● **Direction**: Gather each line in the items below that contains the string "Bedroom", and copy those lines unchanged.

++++ Extracted data ++++

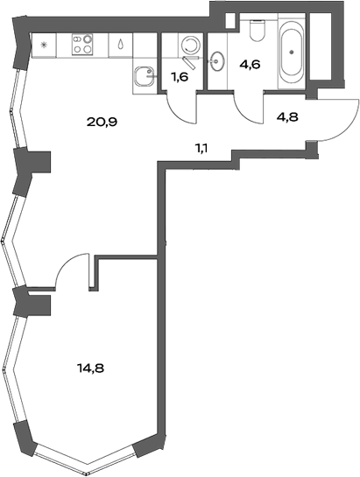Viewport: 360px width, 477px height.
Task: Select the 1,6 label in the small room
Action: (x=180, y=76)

++++
++++ Extracted data ++++

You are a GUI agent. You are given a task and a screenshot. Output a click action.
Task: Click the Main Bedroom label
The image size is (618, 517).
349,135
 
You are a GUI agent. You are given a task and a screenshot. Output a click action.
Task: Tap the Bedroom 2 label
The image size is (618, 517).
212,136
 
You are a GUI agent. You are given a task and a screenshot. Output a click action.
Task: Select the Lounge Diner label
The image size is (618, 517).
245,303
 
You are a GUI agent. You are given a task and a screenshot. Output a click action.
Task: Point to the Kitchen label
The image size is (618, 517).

++++

● **Complete answer**:
Task: Click the Main Bedroom label
Task: Tap the Bedroom 2 label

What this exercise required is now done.